In the face of arbitrary user-content, like comments? Are you checking they don't include a U+FFFF byte sequence in there? (Ten years ago almost none of the biggest XHTML advocates had websites that would keep outputting well-formed XML in the face of a malicious user, sometimes bringing their whole site down.)
It's absolutely possible to write a toolchain that ensures this, just essentially nobody does.
> Isn't the non-strict parser for XHTML just the normal HTML parser?
Yes. It's literally the same parser; browsers fork simply based on the Content-Type (text/html v. application/xhtml+xml), with no regard for the content.
The bigger problem with XML parsers is handling DOCTYPEs (and even if you don't handle external entities, you still have the internal ones), and DOCTYPEs really make XML parsers as complex as HTML ones. Sure, an XML parser without DOCTYPE support is simpler than an HTML parser, but then you aren't parsing XML.

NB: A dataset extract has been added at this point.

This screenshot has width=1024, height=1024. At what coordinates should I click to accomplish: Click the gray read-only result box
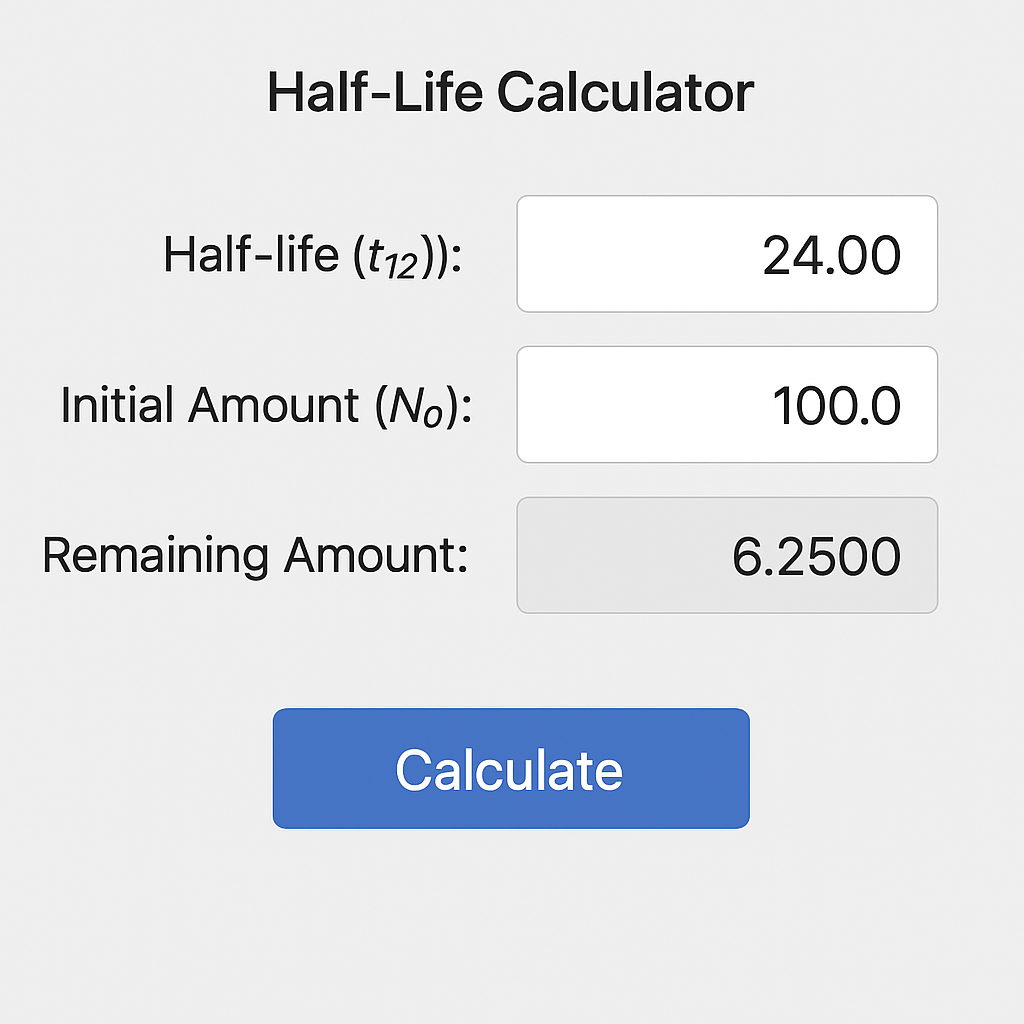pos(727,556)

The problem is that with the glut of document declaring strict conformance but failing to be, fallback mechanisms had to be implemented, making it like a two pass parser, where if strict fails, you reparse in non strict. In the end slightly more complex, and definitely slower.
> Because parsing invalid XHTML, which all browsers ended doing, is more complicated than parsing HTML5...
I don't understand what you mean. Isn't the non-strict parser for XHTML just the normal HTML parser? The complication levels should be equal.